Grandir dans un foyer homosexuel n'a jamais posé problème
Deux cas de figure permettent aujourd'hui, alors que le projet de loi n'est pas encore voté, qu'un enfant soit élevé par deux parents de même sexe : soit un des adultes a adopté un enfant de manière monoparentale, soit l'homme ou la femme s'est orienté(e) vers un autre type d'amour au cours de sa vie, après avoir eu un enfant d'une union hétérosexuelle.

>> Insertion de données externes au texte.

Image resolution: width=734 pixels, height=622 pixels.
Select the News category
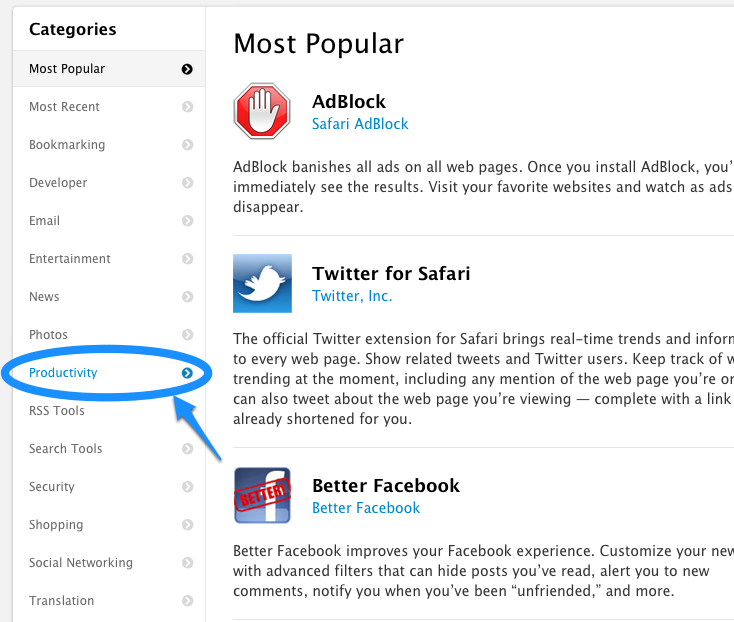pos(44,297)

Objectivement, cela n'a jamais posé aucun problème à un enfant de grandir dans un foyer homosexuel. La seule chose qui gêne, mais c'est exactement pareil chez les progénitures d'hétérosexuels, c'est quand la pudeur de la sexualité n'est pas respectée. Pour le reste, j'ai vu des enfants élevés par des couples homosexuels aussi casse-pieds que ceux de couples hétérosexuels, d'autres aussi drôles et sympathiques, etc. Il n'y a pas de spécificités chez les enfants adoptés par des couples de même sexe.
Quand j'entends l'élu du VIIIe arrondissement de Paris, François Lebel, dire que la légalisation du mariage homosexuel "pourrait ouvrir la porte à la polygamie, l'inceste et la pédophilie", je bondis ! Doit-on lui rappeler que 80% des cas d'inceste et de pédophilie ont lieu au sein de la famille, qui est jusqu'à présent très majoritairement hétérosexuelle ?
La grossesse pour autrui, plus délicat
Si je suis en faveur du mariage pour tous et de l'adoption pour les couples de même sexe, je suis plus circonspect concernant les grossesses pour autrui.
En effet, les quelques enfants de cette "catégorie" que j'ai vus avaient des difficultés assez originales, comme le sentiment d'abandon précoce ou l'impression que tout le monde connaissait leur mère sauf eux. Bien sûr, tous les cas de figure existent et certains couples choisissent de conserver des liens avec la mère porteuse. Mais cela me paraît tout de même compliqué à gérer vis-à-vis de l'enfant.
Par ailleurs, des interactions utérines très fortes se créent entre la mère et l'enfant pendant la grossesse. C'est une supériorité des femmes sur les hommes, qui ne peuvent pas porter d'enfant. C'est aussi à cause de ce lien très particulier que j'émets des réserves sur la gestation pour autrui.
Et si les homos bouleversaient notre système d'adoption ?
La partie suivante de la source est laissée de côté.